Acts 24The Voice (VOICE)
24 The high priest Ananias came north to Caesarea five days later, accompanied by some elders and an attorney named Tertullus. They explained their case to Felix without Paul present. 2 When Paul was brought in, Tertullus launched into an accusation.
Tertullus: Most Excellent Felix, through your esteemed leadership we have enjoyed a long and happy peace. Your foresight in governance has brought many reforms for the people I represent. 3 We always and everywhere welcome every thought of you with high and deep gratitude. 4 But knowing how busy you are and how limited your time must be, I beg you to hear us briefly present our case to you with the legendary graciousness for which you are known everywhere.
5 Here are the facts: this man is a disease to the body politic. He agitates trouble in Jewish communities throughout our empire as a ringleader of the heretical sect known as the Nazarenes. 6 He even tried to desecrate the temple, so we seized him. [Our aim was to try him by the Jewish law, 7 but Commandant Lysias interfered and removed this man from our control. 8 Because of his meddling, you are now forced to hear those making the accusation.][a] You will find, through your own examination, that everything we say of Paul is true.
9 The Jewish opponents present added their vigorous testimony in support of the lawyer’s opening statement. 10 The governor didn’t say anything, but he motioned for Paul to speak.
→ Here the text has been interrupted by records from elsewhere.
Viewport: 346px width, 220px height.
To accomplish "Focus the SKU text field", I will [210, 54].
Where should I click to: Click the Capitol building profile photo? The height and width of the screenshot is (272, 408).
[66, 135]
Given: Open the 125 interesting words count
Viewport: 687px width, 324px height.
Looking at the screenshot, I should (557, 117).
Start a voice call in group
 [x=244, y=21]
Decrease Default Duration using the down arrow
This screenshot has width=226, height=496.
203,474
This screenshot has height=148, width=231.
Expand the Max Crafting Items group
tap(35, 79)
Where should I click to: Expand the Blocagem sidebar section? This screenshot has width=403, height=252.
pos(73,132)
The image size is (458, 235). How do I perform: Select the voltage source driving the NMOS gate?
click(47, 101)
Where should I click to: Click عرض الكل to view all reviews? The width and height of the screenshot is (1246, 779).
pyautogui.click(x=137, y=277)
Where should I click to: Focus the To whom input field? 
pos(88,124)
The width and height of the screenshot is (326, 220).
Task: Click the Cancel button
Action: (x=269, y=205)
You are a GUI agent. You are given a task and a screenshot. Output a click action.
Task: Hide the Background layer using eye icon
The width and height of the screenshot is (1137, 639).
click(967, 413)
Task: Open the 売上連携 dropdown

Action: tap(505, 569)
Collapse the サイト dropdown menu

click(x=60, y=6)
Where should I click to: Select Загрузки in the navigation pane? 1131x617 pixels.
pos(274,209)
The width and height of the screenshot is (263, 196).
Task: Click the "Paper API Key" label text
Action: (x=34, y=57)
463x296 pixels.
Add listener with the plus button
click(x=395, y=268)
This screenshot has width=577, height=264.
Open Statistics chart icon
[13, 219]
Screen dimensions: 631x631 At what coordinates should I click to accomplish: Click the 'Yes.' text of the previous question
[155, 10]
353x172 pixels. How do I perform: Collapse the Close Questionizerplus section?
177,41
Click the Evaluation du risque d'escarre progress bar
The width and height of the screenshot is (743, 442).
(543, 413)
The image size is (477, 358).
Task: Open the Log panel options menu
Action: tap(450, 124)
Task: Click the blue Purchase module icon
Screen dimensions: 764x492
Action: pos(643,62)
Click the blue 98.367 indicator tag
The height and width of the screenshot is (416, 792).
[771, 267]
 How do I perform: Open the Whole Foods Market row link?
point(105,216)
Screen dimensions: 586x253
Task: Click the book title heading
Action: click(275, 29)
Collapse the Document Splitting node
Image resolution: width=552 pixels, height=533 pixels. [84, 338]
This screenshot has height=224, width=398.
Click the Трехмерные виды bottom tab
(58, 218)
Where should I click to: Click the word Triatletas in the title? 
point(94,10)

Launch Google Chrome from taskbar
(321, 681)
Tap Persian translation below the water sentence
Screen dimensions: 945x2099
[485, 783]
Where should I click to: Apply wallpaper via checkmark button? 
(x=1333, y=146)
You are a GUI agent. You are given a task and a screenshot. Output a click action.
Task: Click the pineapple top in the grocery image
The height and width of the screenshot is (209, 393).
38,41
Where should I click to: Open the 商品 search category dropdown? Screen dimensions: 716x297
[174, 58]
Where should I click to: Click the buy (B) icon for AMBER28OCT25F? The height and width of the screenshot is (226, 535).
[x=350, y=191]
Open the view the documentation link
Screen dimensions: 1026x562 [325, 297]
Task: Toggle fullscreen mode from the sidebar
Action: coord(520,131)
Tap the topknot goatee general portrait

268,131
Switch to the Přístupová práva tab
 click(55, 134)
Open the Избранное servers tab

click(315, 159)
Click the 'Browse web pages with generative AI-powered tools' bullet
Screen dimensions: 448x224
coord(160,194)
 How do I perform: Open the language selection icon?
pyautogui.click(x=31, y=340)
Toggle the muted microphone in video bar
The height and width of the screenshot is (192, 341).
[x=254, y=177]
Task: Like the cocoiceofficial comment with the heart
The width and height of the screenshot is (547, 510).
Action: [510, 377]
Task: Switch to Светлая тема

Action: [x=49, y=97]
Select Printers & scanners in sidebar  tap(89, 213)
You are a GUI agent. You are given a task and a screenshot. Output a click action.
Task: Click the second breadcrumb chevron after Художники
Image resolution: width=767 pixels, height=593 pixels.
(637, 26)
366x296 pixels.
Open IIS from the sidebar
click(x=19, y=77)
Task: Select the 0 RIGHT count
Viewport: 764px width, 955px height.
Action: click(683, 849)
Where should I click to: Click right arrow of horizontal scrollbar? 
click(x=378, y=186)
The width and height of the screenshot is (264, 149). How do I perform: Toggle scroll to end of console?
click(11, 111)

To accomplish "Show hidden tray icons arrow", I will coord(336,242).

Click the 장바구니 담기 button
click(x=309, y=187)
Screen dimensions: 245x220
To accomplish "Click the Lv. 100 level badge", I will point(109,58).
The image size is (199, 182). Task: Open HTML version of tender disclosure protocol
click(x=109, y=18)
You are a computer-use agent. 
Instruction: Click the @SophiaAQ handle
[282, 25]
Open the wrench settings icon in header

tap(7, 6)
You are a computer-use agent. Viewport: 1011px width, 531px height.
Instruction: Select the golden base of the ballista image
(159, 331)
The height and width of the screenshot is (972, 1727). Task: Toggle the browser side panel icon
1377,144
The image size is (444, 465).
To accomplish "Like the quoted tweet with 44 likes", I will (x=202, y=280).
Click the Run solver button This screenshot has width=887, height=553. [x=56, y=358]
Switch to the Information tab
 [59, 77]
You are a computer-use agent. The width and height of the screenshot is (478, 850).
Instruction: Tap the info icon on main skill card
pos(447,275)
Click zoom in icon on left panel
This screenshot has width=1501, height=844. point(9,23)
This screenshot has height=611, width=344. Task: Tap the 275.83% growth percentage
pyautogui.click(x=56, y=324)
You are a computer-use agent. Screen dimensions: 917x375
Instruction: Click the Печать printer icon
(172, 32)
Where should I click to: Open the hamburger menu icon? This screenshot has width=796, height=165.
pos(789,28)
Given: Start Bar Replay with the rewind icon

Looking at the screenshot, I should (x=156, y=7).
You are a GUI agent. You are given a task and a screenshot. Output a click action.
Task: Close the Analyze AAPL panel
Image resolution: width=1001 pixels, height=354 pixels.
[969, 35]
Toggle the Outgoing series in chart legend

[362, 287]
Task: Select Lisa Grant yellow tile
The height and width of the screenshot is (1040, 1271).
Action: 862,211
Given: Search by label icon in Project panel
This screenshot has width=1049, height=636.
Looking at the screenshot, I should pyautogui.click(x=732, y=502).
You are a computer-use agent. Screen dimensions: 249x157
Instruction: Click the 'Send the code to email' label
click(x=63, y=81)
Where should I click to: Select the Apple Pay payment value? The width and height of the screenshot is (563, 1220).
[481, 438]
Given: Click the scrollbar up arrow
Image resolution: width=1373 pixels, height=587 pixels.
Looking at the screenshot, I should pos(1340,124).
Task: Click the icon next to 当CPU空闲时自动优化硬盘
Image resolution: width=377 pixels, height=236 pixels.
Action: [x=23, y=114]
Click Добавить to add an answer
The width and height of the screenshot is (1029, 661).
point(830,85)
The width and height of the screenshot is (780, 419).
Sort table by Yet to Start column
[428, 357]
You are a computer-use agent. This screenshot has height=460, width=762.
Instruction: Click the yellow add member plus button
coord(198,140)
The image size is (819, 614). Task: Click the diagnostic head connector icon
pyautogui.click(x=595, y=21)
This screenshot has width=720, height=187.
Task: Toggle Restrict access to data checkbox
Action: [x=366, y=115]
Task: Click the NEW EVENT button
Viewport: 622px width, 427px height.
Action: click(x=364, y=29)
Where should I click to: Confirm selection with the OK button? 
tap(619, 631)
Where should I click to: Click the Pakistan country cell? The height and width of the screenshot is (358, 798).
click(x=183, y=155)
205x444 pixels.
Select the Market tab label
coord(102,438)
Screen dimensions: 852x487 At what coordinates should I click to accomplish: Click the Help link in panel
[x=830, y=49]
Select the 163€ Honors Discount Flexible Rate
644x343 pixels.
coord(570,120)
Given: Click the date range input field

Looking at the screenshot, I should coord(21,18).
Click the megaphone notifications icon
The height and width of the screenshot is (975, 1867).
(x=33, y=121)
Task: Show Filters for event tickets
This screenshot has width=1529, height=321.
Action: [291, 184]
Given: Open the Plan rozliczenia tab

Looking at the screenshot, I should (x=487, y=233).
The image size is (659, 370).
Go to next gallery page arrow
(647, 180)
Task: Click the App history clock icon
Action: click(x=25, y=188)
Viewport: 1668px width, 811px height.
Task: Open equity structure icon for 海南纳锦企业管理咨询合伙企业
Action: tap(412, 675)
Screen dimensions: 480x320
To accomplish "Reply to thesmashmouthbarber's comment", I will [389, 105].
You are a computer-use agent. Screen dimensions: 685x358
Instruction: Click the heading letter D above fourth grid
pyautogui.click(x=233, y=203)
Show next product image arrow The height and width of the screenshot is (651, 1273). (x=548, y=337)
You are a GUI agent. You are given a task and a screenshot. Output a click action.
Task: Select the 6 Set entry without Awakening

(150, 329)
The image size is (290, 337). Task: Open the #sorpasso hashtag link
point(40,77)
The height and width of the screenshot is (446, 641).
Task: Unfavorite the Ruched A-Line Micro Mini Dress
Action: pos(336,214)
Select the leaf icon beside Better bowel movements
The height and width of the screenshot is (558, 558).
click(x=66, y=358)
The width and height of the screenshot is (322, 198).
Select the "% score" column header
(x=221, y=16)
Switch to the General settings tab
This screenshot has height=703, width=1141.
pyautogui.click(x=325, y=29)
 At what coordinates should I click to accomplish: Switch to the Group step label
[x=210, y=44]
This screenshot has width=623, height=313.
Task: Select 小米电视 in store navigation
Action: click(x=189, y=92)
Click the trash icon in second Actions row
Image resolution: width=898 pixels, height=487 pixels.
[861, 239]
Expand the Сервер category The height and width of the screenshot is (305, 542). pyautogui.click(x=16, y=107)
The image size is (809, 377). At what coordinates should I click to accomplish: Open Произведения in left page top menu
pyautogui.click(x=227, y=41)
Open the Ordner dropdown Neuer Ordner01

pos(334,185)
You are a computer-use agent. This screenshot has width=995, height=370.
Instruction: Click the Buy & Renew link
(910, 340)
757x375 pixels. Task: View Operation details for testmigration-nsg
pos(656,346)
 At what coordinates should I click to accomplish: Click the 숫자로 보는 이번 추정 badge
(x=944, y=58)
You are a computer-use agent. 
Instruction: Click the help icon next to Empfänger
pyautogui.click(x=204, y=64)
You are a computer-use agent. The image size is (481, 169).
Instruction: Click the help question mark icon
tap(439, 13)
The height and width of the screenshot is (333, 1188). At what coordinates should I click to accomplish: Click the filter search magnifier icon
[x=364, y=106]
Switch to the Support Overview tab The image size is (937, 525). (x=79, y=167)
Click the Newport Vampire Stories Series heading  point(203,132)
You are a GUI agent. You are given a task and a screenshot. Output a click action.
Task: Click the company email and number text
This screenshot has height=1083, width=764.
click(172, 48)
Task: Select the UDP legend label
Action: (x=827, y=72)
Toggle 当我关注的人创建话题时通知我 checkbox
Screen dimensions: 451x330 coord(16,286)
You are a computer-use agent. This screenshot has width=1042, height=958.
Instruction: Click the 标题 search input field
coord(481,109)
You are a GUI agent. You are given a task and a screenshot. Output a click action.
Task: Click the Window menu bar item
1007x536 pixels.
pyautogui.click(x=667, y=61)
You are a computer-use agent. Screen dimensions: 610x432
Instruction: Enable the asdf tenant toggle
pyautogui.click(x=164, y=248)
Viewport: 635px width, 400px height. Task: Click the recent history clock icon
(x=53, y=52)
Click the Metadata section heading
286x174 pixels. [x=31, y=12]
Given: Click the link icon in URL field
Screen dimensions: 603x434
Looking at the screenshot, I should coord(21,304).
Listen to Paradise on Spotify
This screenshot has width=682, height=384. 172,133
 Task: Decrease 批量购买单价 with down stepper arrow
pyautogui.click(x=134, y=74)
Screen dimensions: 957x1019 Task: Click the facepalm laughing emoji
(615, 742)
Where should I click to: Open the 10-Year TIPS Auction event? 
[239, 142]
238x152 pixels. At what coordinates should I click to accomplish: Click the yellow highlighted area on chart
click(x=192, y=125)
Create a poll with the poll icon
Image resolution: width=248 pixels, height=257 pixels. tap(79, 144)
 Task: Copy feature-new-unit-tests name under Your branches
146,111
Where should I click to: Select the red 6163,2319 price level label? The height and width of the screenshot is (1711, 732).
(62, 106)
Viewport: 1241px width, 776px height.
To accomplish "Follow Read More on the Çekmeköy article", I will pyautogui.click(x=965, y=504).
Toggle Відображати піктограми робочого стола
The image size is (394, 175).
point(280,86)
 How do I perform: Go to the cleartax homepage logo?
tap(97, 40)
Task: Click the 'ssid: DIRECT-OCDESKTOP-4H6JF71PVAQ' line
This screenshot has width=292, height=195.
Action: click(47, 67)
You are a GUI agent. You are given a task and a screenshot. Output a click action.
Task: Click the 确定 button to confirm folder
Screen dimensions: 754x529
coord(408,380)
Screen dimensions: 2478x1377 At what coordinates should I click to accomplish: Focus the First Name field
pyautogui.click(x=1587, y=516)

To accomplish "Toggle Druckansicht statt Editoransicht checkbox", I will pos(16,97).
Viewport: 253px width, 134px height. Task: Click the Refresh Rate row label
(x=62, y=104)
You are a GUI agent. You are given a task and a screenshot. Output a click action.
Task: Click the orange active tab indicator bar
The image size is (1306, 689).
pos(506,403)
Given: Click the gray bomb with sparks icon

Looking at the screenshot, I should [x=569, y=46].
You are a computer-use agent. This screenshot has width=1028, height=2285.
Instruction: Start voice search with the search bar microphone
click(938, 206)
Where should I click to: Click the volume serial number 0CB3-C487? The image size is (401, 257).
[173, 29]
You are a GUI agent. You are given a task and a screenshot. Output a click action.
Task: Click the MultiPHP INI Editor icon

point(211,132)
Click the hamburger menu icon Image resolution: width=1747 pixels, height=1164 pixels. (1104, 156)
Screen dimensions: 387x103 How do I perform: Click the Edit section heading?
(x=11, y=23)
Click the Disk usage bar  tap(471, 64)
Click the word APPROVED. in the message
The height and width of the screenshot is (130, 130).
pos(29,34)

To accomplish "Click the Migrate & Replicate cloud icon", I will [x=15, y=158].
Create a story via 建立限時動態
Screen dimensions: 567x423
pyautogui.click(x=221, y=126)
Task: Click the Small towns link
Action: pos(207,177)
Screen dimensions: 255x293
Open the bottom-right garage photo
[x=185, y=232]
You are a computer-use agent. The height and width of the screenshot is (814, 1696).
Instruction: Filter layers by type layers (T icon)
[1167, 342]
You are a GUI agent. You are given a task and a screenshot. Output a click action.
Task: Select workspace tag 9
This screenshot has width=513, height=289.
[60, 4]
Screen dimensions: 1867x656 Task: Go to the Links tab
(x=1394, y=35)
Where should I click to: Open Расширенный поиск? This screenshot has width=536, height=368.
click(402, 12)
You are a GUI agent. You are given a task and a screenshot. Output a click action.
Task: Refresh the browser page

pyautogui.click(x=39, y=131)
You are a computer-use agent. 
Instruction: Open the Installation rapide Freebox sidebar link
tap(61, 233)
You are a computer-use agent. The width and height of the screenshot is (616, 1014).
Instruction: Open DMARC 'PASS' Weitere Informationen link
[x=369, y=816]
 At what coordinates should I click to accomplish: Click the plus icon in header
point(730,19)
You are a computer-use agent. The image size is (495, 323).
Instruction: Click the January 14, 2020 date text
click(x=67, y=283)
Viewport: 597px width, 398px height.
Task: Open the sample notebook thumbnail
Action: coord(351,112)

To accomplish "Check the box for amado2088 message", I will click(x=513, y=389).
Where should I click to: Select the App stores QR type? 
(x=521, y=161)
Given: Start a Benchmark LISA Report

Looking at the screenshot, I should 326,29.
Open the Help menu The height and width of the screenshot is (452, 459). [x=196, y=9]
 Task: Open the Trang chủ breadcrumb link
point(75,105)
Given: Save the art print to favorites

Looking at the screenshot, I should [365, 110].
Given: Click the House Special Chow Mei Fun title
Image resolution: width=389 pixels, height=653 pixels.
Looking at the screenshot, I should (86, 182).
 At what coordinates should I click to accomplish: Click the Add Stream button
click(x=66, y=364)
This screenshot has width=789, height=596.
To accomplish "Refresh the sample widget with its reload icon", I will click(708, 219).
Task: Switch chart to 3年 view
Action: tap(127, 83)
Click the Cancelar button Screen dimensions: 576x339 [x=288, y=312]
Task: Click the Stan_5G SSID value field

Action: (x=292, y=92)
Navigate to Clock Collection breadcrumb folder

Paul: I am happy now to make my defense to you, sir, knowing that you have been a judge over this nation for many years. 11 Just 12 days ago, I went up to Jerusalem to worship, as you can easily verify. 12 I wasn’t arguing with anyone in the temple. I wasn’t stirring up a crowd in any of the synagogues. I wasn’t disturbing the peace of the city in any way. They did not find me doing these things in Jerusalem, 13 nor can they prove that I have done any of the things of which they have accused me. 14 But I can make this confession: I believe everything established by the Law and written in the Prophets, and I worship the God of our ancestors according to the Way, which they call a heretical sect.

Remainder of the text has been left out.